On our way home from Florida, we discovered the underside cover had ripped off and was dragging on the ground (not exactly a great sight on I-95, three states from home).




































For lack of better options, we cut away the damaged/dragging portion. The new opening left exposed wires. We had clothesline with us that we used to tie the wires up to the frame. If we hadn't of done this, there would not have been any way for us to continue home that day (well, without losing all the wiring). We stopped frequently on ride home to ensure that it didn't rip any further. The rest of the cover held.

Has anyone else had this issue? We do not recall hitting anything before it ripped off. I've made an appointment with the dealer for repair. Any idea about what this will cost us to fix?


----------



## CamperAndy (Aug 26, 2004)

More then it is worth.

You can go to a sign shop (think political and yard sale signs) and buy what you need. Then just screw it up to the frame.


----------



## CA-NYCamper (Mar 30, 2009)

Yes - Andy is right (not the first time ;-) ).

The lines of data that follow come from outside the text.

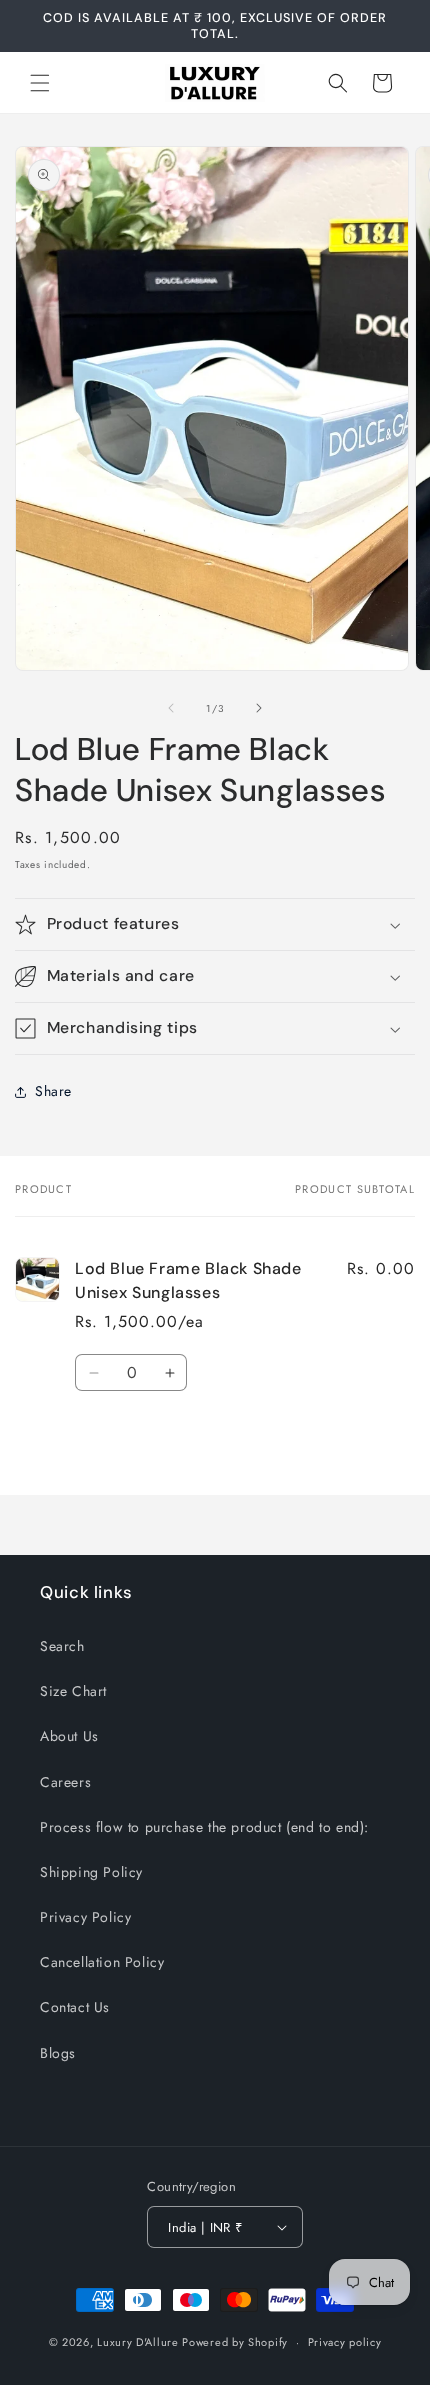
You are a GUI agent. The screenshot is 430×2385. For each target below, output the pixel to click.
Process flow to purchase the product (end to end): (204, 1827)
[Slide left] (171, 708)
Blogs (58, 2053)
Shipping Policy (91, 1872)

If you have to splice a free hanging section, use a thin 1x3 on the TT side (not facing the road) to screw each side of the splice into. You can also use Gorilla Tape to seal up the gap in the splice on the underside.

Use washers and non-corrosive self tapping screws to get the new underbelly up to the frame (if they need to be replaced).

Not something I would pay a dealer to do unless they were replacing the whole thing for you and it is an insurance claim.


----------



## Irishcampers (Jun 27, 2008)

I would not have thought about doing that myself. Thanks for the advice. I'll look into it.


----------



## BoaterDan (Jul 1, 2005)

Irishcampers said:


> For lack of better options, we cut away the damaged/dragging portion.


WHAT?! You go camping without duct tape? It's a travesty!!


----------



## Irishcampers (Jun 27, 2008)

BoaterDan said:


> For lack of better options, we cut away the damaged/dragging portion.


WHAT?! You go camping without duct tape? It's a travesty!!
[/quote]

Tried the duct tape. It didn't hold by the next exit.


----------



## Joe/GA (Aug 14, 2009)

A roll of gorilla tape always travels with me! It's great stuff.


----------